Эмилия и Илья Кабаковы. Фото РИА Новости
Когда художник уходит из жизни, форма, над которой он работал, изменяется. В ней проявляются иные смыслы, теперь совершенно очевидные, но не вполне понятные раньше. Бывает, эта форма приходит в движение, приобретает незнакомую яркость. Бывает наоборот: она тускнеет, увядает. Так или иначе, энергия угасшей звезды рассеивается в воздухе, чтобы позже пересобраться в нечто новое.
Первое, что произошло с образами Ильи Кабакова – они разом поднялись в воздух и потеряли материальность. Стало ясно, что все совершенно конкретные символы коммунальной духоты, эти плошки, терки, кастрюльки, доски, стенды, эти журнальные и газетные обрывки, деревянные вагоны, шкафы и табуреты изначально были именно и только эйдосами и в этом смысле не отличались от героев множества кабаковских альбомов или его библейских ангелов. Витки смысловой спирали уравнялись. Второе – его образы изменили масштаб и протяженность, и как я уже сказала, вес. Как бесплотные соседи полетевшего Комарова, они вдруг тоже заполнили собой все небо, превратились в еле заметные облака и потоки ветра. Теперь они окончательно принадлежат миру. Не аукционистам, не галеристам и даже не советской власти, хотя все это казалось неоспоримым.
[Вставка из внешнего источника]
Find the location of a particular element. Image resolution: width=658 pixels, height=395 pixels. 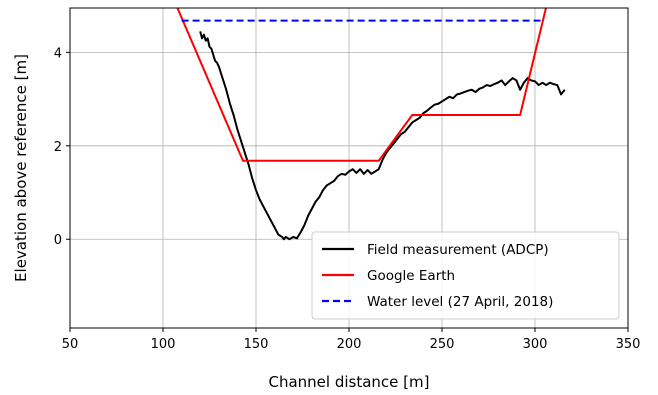

x-tick-label: 100 is located at coordinates (164, 344).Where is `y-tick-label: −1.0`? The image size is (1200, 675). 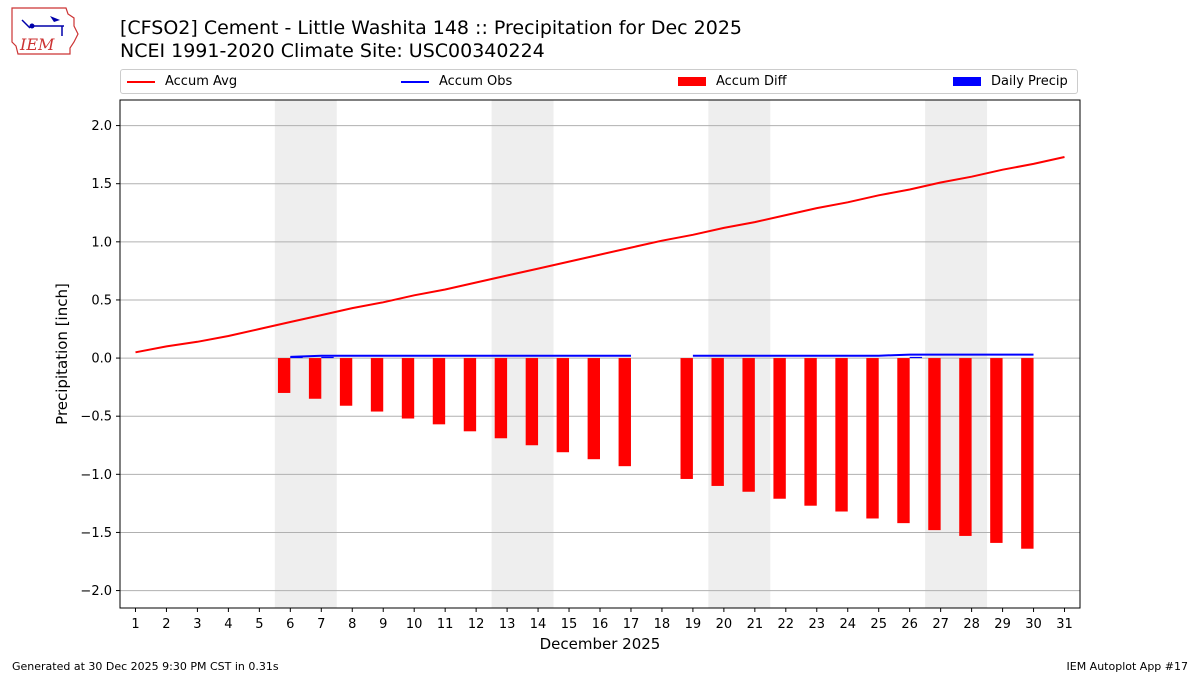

Кабаков иногда сводил вместе два конца Нового времени – советский реализм и староевропейское искусство, рассеивая их фрагменты по огромным холстам вроде сценических кулис. Фото с выставки «Илья и Эмилия Кабаковы. В будущее возьмут не всех». 2018. ГТГ. Фото агентства «Москва» |
Кабаков глубоко пережил и понял пространство советских 50-х годов, весь цвет и темп этой медлительной эпохи в его полноте, не разделяя материал эпохи на высокий и низкий. Он ненавидел это время и сливался с ним. Коллекционировал его атмосферу и воссоздавал по частям, черпая из нее драму и комедию. 50-е подвели его к главному своему центру, Всесоюзной Сельскохозяйственной Выставке. Наверное, эту форму тоже можно назвать кабаковским эйдосом, ведь интуитивно он всегда опирался на идею павильона с временной экспозицией и не случайно склонялся к архаичным материалам: гипс, металл, ткань, доски, газеты, бумага, холст, живопись, рисунок. День за днем он кропотливо прорисовывал, пришпиливал и подклеивал все эти обрывки памяти к бумаге или оргалиту. Часы идут, пока кто-то их заводит. Теперь дверь в 50-е захлопнулась, и путь туда нужно искать заново.
Полетели. Но не все. Фото с выставки «Илья и Эмилия Кабаковы. В будущее возьмут не всех». 2018. ГТГ. Фото агентства «Москва» |
Все издания уже написали о главном вопросе Кабакова – кого возьмут в будущее, возьмут ли его в будущее, если возьмут не всех, и т.д. Но есть и более важная проблема, которую он, скажем, наметил: «Чья это муха?». Как и другие его темы, она изменилась в масштабе. Возьмут ли художника в будущее – вопрос прагматический, это как закрытая комната в квартире, куда вроде бы не попасть, но ключ подобрать можно. Но появление мухи в разграфленном мире, где все ходы записаны, необъяснимо и представляет собой именно философский вопрос. Муху направил сюда не «вахтер», не «директор школы», не «старший инженер», не «проектант», но некто невидимый и не подчиненный правилам. Тот, кто поместил сюда и самого автора.